De helaasheid der dingen Die Beschissenheit der Dinge
„Die Beschissenheit der Dinge“ // Deutschland-Start: 20. Mai 2010 (Kino) // 14. April 2011 (DVD/Blu-ray)

Der Schriftsteller Gunther (Valentijn Dhaenens) wartet auf seinen Durchbruch, während er sich mit Minijobs über Wasser hält und mit persönlichen Problemen konfrontiert sieht. Er fragt sich, ob sein Schicksal als Versager unabwendbar war und beginnt, über seine Jugend in der flämischen Provinz nachzudenken und über sie zu schreiben. Es sind die 1980er und der 13-jährige Gunther (Kenneth Vanbaeden) lebt gemeinsam mit seinem Vater, seinen Onkeln und seiner Großmutter in prekären Verhältnissen. Gunther wandert in Erinnerungen an einen Alltag geprägt von Alkoholismus, Pöbeleien, familiärem Zusammenhalt und der ständigen Angst vor dem Jugendamt und überträgt diese auf seine jetzige Situation.

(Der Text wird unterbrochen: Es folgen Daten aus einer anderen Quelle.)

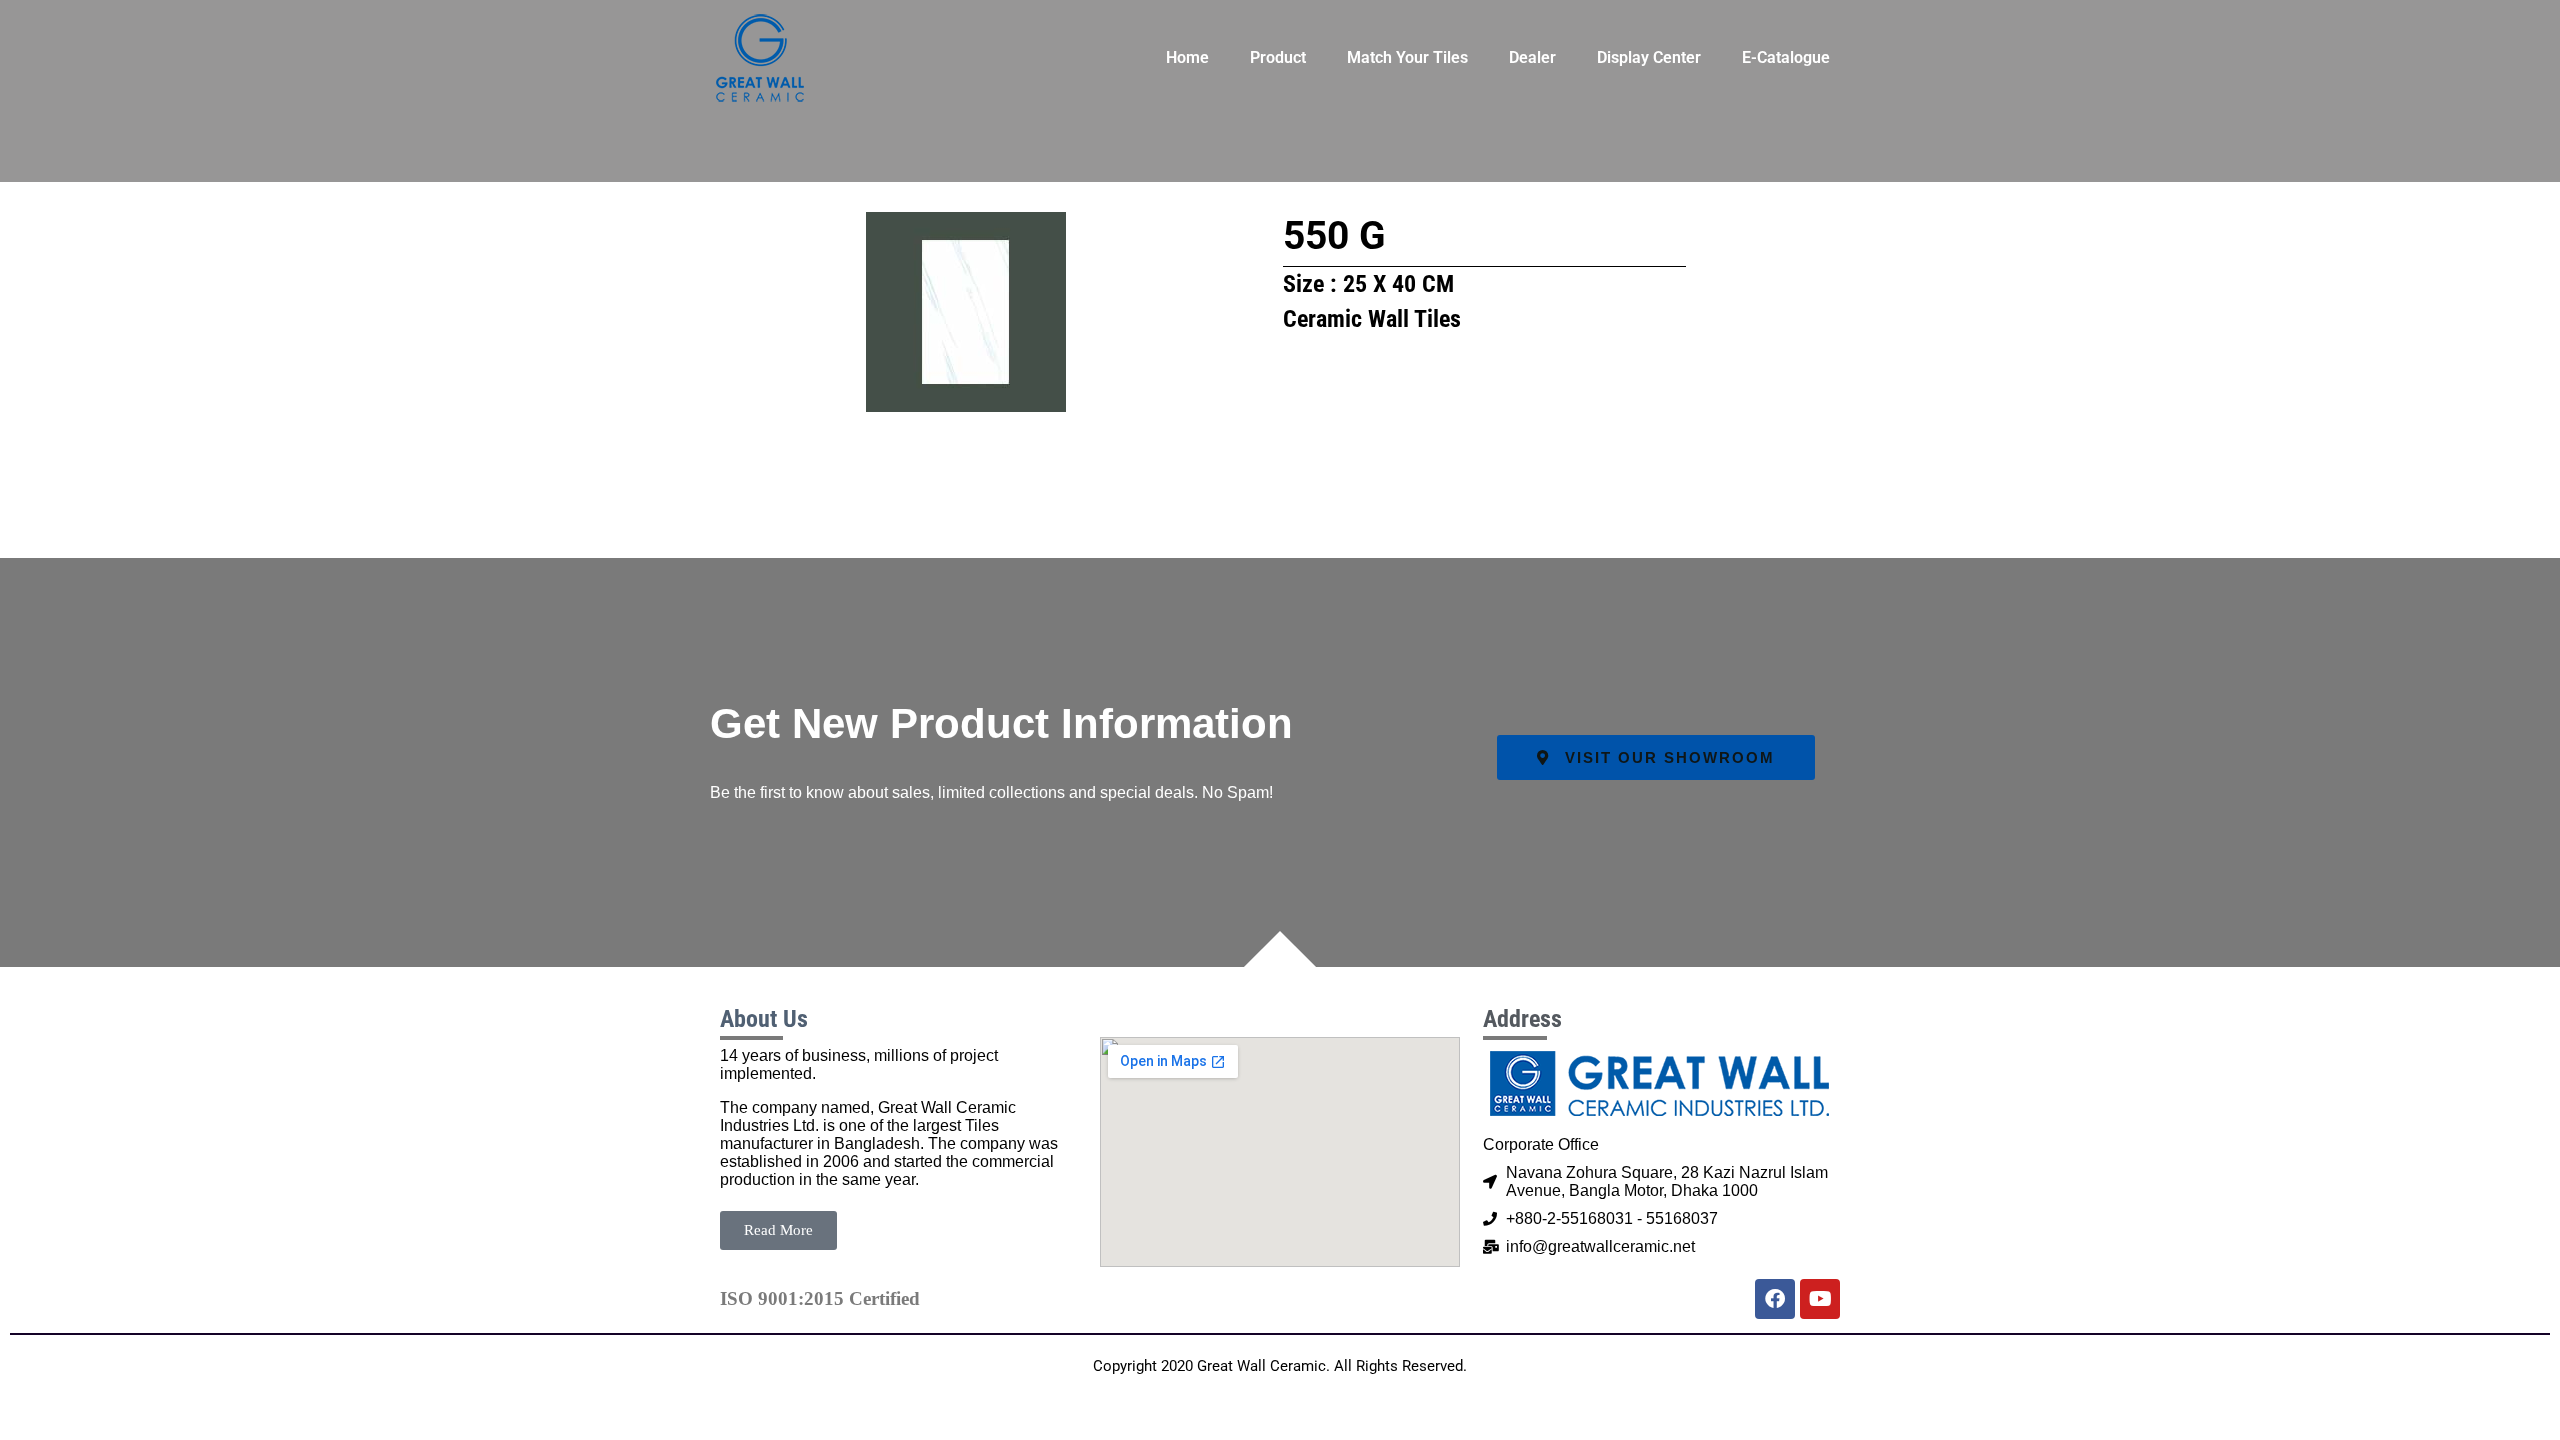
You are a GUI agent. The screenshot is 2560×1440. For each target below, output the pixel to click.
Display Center (1649, 57)
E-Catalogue (1786, 57)
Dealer (1532, 57)
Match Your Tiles (1407, 57)
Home (1187, 57)
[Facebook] (1775, 1299)
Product (1278, 57)
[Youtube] (1820, 1299)
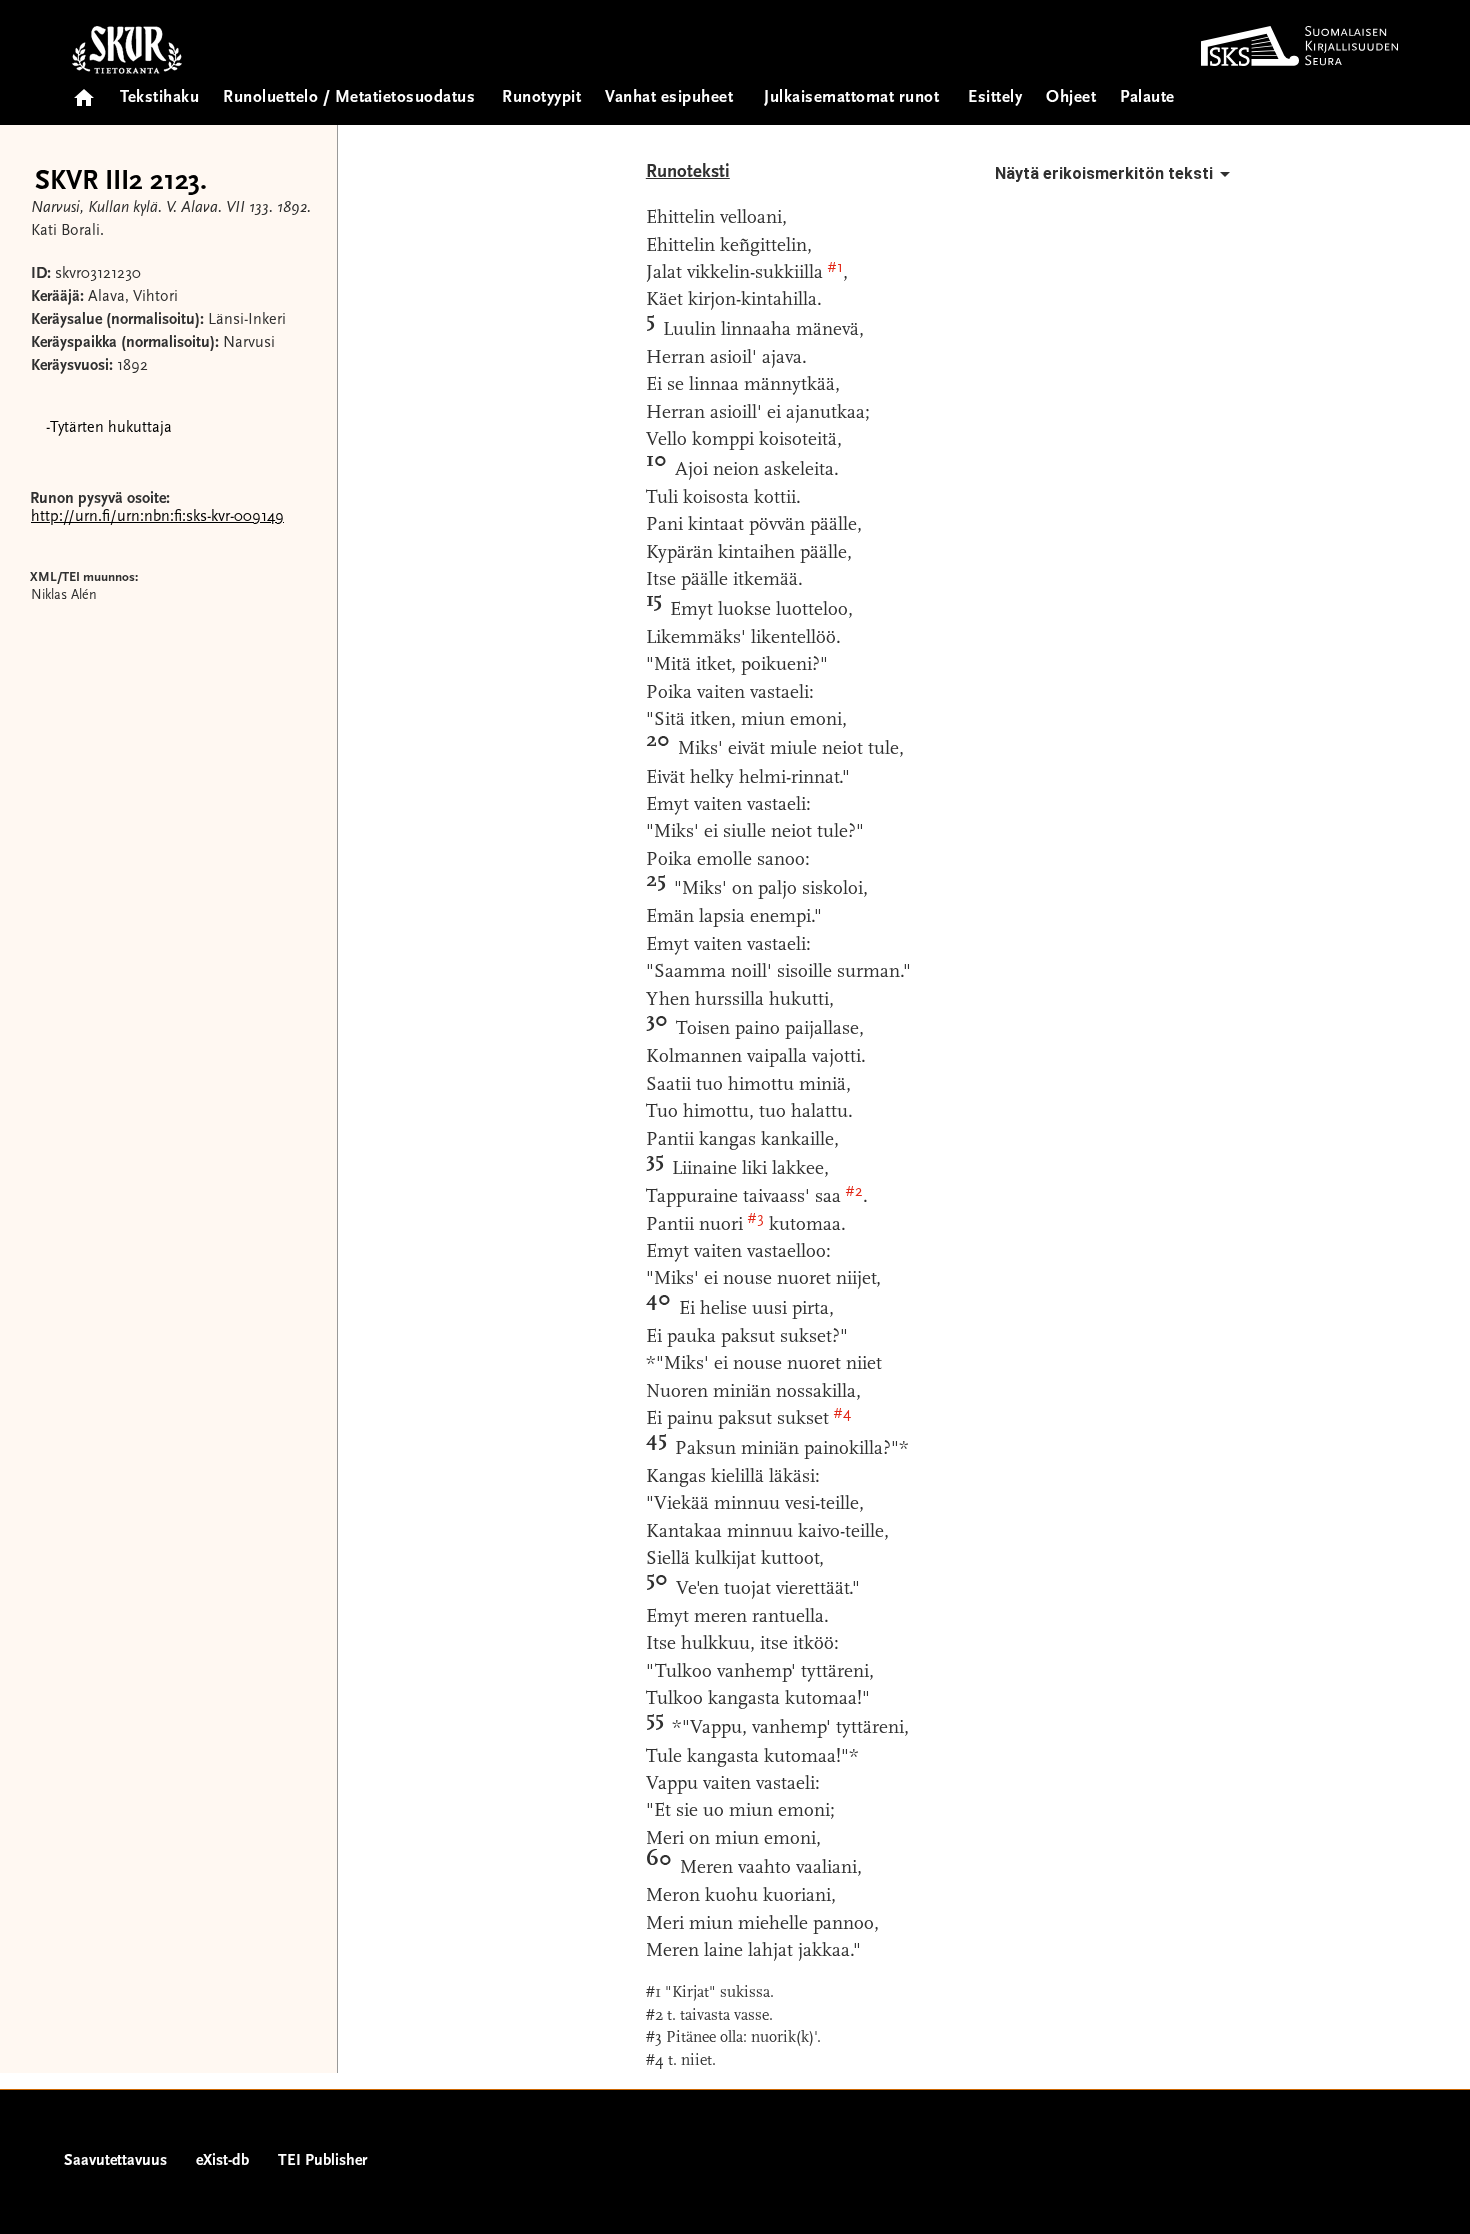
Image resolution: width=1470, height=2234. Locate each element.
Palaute (1147, 98)
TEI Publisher (322, 2161)
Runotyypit (541, 98)
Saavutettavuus (115, 2161)
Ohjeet (1071, 98)
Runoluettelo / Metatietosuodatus (349, 98)
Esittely (995, 98)
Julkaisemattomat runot (851, 98)
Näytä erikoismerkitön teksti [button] (1104, 173)
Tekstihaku (159, 98)
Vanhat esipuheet (669, 98)
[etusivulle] (84, 91)
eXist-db (222, 2161)
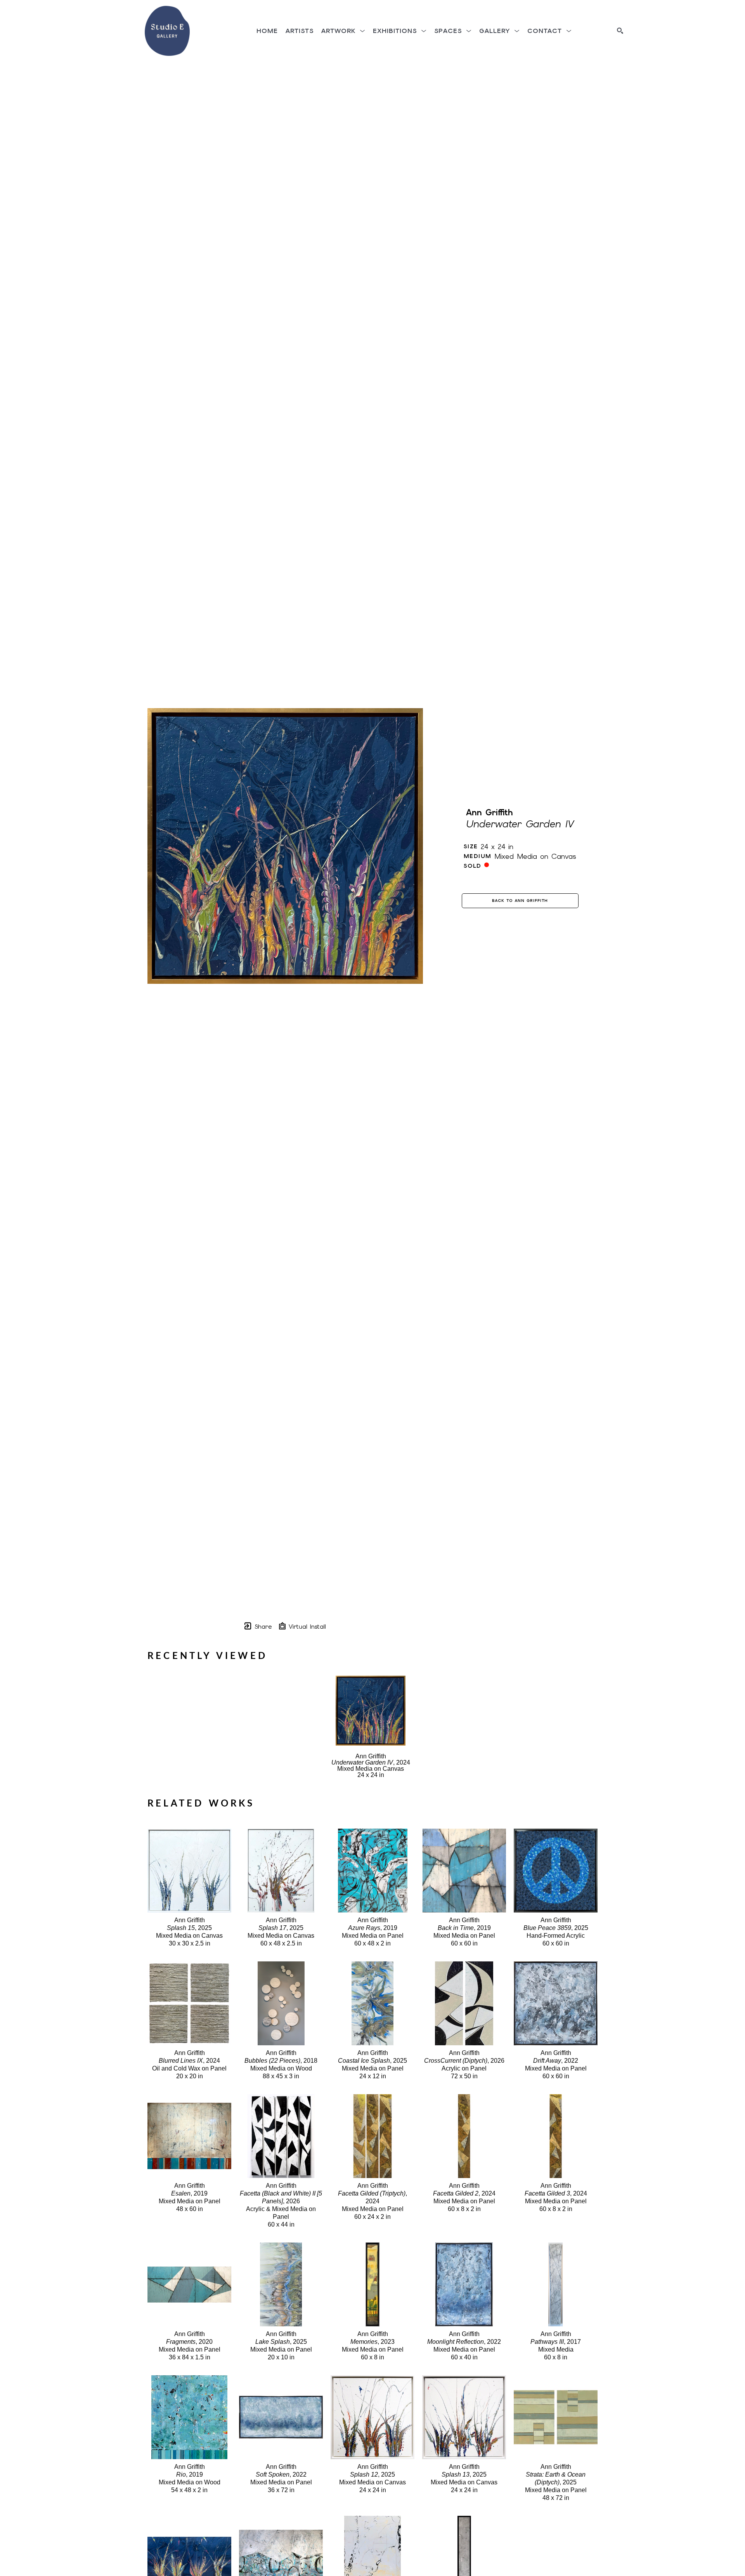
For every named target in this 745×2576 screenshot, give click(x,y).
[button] (343, 31)
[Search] (620, 31)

Zwischen Alkoholismus und Roy Orbison

Regisseur Felix Van Groeningen (Beautiful Boy) inszeniert einen Film, der sich durch sein schillerndes Porträt einer Familie am Rand der Gesellschaft und am unteren Ende der gesellschaftlichen Sozialstrukturen auszeichnet. Der Film arbeitet dabei mit ebenso romantisierenden wie schonungslosen Momenten, um eine höchst ambivalente Lebenssituation zu zeichnen. Ähnlich wie Protagonist Gunther lachen wir, wenn die Familie mit den Nachbarn zu Oh, Pretty Woman tanzt und sind schockiert, wenn es zu Auswüchsen häuslicher Gewalt kommt.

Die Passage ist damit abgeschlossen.